NTDEC (whose full name is Nintendo Electronic Co. ()), was a Taiwanese manufacturer of cartridges, accessories and original games for NES and Famicom. For both they also manufactured converters to play Famicom titles on the NES. The company was founded in 1983 (according to the Asder official website), but in the 80's its activities were and are still today unknown.

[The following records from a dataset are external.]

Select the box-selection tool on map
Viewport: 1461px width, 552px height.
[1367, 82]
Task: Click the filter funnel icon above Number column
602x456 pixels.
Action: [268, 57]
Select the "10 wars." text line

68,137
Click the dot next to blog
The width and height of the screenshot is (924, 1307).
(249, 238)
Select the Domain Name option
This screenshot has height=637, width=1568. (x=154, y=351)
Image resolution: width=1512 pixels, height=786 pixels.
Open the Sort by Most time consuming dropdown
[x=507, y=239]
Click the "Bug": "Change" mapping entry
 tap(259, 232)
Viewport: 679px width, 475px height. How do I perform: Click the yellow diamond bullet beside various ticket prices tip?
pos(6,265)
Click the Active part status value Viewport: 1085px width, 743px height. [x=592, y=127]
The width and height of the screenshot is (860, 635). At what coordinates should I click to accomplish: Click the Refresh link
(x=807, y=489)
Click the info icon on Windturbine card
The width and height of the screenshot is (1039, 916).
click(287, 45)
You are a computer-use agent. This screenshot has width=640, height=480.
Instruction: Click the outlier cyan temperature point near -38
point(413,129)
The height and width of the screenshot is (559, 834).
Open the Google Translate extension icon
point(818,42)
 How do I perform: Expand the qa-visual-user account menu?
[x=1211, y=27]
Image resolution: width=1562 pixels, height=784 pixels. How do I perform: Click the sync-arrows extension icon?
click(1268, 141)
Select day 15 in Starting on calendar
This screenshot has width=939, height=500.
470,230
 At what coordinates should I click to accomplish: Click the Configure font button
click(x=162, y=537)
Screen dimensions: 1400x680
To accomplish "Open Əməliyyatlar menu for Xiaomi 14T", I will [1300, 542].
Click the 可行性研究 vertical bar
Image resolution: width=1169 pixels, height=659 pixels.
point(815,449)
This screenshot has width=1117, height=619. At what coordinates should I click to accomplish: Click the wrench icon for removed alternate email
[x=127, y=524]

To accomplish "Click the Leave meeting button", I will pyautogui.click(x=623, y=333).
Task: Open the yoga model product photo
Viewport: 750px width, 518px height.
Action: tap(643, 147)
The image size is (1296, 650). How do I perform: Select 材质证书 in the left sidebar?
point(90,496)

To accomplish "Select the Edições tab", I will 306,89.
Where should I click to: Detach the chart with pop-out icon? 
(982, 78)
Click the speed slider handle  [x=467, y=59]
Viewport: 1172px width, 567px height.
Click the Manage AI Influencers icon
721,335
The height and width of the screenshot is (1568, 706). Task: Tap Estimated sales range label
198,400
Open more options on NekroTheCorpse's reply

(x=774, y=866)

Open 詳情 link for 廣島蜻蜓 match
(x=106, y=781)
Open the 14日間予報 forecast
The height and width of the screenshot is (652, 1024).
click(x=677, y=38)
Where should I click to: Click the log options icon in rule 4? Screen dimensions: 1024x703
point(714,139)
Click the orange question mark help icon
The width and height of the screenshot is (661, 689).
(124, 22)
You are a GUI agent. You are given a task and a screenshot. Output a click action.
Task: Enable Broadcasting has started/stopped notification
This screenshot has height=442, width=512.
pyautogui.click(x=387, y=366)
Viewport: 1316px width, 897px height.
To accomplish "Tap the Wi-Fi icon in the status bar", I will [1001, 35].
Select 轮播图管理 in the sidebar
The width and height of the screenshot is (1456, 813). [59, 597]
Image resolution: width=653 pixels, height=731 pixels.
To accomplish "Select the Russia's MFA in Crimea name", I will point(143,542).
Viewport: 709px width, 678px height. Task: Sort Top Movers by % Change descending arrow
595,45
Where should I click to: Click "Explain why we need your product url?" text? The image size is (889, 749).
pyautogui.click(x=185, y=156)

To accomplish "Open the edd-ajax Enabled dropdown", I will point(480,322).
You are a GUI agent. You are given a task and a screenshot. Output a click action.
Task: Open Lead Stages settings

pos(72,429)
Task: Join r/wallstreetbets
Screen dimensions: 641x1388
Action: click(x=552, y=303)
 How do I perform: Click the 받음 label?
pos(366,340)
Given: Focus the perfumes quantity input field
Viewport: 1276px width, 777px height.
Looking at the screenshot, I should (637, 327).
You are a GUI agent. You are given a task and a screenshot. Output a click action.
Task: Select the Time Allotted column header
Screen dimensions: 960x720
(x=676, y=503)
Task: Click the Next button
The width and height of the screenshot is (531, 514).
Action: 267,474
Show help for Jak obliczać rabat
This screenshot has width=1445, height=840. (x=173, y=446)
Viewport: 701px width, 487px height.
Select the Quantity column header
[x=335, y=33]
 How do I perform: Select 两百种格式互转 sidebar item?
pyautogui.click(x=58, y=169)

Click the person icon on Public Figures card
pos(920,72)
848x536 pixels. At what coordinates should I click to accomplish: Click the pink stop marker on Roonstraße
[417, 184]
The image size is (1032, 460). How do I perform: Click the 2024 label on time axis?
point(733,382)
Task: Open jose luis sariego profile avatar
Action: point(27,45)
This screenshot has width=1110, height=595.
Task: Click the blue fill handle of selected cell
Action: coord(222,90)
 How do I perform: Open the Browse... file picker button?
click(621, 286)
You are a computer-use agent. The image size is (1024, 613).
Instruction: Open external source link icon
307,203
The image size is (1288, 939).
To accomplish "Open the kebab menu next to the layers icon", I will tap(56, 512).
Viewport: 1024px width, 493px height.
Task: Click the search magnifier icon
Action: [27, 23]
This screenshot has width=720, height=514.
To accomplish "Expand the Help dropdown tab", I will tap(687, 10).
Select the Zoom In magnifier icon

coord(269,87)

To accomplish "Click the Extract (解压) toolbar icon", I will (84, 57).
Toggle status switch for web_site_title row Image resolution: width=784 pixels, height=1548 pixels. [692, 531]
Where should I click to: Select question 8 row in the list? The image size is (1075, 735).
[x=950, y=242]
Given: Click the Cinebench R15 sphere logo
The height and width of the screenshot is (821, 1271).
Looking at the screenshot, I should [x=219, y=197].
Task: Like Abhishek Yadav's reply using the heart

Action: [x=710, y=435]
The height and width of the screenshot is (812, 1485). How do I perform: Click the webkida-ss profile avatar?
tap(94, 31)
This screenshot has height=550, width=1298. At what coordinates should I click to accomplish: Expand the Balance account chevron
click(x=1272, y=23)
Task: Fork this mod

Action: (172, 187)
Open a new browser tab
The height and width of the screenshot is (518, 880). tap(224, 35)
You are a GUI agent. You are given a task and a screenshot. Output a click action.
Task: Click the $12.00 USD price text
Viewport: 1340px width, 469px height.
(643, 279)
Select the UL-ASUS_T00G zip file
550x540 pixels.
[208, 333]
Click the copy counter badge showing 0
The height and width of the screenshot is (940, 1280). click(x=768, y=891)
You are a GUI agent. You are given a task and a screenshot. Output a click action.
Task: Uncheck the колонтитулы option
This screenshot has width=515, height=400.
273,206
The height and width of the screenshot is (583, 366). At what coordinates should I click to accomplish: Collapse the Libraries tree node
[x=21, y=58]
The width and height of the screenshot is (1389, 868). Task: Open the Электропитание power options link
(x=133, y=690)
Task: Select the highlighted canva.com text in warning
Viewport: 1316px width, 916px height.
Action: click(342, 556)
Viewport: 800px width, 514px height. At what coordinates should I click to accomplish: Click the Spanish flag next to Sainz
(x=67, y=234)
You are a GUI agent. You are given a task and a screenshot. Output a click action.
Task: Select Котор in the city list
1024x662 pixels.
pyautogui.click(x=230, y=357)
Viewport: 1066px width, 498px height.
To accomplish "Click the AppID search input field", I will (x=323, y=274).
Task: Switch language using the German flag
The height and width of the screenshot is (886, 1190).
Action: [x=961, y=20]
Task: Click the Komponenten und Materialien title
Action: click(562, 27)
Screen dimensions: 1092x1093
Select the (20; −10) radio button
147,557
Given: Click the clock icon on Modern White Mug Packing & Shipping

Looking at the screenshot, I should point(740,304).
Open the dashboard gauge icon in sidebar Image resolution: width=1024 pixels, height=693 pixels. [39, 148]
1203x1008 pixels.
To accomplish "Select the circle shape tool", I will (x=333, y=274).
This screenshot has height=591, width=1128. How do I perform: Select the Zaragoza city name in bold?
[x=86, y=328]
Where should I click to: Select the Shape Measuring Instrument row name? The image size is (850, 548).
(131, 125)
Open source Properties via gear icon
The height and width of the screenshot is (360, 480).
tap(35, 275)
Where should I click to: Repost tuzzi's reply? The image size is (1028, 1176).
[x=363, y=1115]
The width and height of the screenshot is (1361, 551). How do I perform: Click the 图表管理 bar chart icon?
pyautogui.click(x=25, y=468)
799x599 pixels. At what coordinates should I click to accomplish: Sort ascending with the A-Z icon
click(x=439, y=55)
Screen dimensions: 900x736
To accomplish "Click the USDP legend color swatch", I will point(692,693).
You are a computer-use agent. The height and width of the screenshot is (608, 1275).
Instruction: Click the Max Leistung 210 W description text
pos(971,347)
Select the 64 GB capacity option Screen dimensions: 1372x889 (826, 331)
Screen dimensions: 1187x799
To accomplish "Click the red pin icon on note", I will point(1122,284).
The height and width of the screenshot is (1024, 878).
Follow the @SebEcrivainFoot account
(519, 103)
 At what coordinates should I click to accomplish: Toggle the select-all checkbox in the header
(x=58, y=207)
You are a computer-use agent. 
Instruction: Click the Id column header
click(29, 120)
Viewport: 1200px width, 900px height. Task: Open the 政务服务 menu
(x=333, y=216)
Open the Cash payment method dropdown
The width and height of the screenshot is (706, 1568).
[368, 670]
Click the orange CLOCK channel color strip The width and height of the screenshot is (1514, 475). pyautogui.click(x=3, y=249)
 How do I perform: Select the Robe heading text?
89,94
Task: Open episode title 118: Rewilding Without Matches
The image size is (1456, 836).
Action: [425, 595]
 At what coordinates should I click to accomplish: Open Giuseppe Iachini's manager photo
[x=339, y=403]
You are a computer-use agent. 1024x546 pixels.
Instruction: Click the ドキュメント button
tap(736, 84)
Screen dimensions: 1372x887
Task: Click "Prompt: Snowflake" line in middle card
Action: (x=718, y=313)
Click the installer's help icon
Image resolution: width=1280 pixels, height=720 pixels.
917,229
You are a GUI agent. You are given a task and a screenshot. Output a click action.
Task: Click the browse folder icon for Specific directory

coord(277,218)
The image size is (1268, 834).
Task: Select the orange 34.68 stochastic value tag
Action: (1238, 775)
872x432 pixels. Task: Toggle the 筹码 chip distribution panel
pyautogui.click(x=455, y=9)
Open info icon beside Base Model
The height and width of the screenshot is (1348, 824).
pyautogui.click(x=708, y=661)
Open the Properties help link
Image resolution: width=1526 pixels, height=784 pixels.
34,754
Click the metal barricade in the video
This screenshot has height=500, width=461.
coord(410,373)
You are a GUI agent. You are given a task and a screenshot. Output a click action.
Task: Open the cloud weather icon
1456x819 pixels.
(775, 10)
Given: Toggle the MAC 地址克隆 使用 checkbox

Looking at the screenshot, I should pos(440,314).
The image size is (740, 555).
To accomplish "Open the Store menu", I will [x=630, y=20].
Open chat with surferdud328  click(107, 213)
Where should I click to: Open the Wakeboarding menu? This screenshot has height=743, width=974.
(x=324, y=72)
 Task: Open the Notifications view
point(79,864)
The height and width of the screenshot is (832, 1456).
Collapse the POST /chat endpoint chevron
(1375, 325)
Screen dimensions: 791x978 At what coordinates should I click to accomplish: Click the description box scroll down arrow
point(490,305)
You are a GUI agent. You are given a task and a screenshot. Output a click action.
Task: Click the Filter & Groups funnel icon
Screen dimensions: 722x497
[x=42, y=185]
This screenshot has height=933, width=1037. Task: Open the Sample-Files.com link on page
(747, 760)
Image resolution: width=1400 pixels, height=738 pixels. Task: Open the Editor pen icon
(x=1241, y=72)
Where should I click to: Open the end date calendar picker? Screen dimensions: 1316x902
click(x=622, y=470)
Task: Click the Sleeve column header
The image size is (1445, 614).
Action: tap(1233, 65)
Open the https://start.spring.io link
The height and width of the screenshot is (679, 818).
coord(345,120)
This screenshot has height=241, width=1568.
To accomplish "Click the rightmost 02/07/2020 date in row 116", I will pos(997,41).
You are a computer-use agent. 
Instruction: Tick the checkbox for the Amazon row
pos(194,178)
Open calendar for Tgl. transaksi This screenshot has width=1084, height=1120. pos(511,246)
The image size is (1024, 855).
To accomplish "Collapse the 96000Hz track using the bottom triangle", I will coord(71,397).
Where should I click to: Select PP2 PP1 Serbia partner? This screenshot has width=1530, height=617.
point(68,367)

NTDEC gained notoriety in the early 1990s for their large-scale piracy of Nintendo Entertainment System games along with their unauthorized use of the Nintendo trademark. This led to the arrest of a few of their employees and the discontinuation of the NTDEC line.

History

Copyright infringement

NTDEC produced a large number of unlicensed video game copies between 1989 and 1991, which were sold in Asia and in the United States via mail order. Unusual among counterfeit cartridge manufacturers, they're often identifiable through the company logo on it and the in-game copyright notice modified to read "NTDEC", as well as the rear label featuring a green  stripe.

Nintendo of America, Inc. v. NTDEC
Two NTDEC employees were arrested in 1991 for the company's activities distributing cartridges in the US, and legal action was brought against the company by Nintendo shortly after for copyright infringement, as well as its use of the "Nintendo" trademark in its company name.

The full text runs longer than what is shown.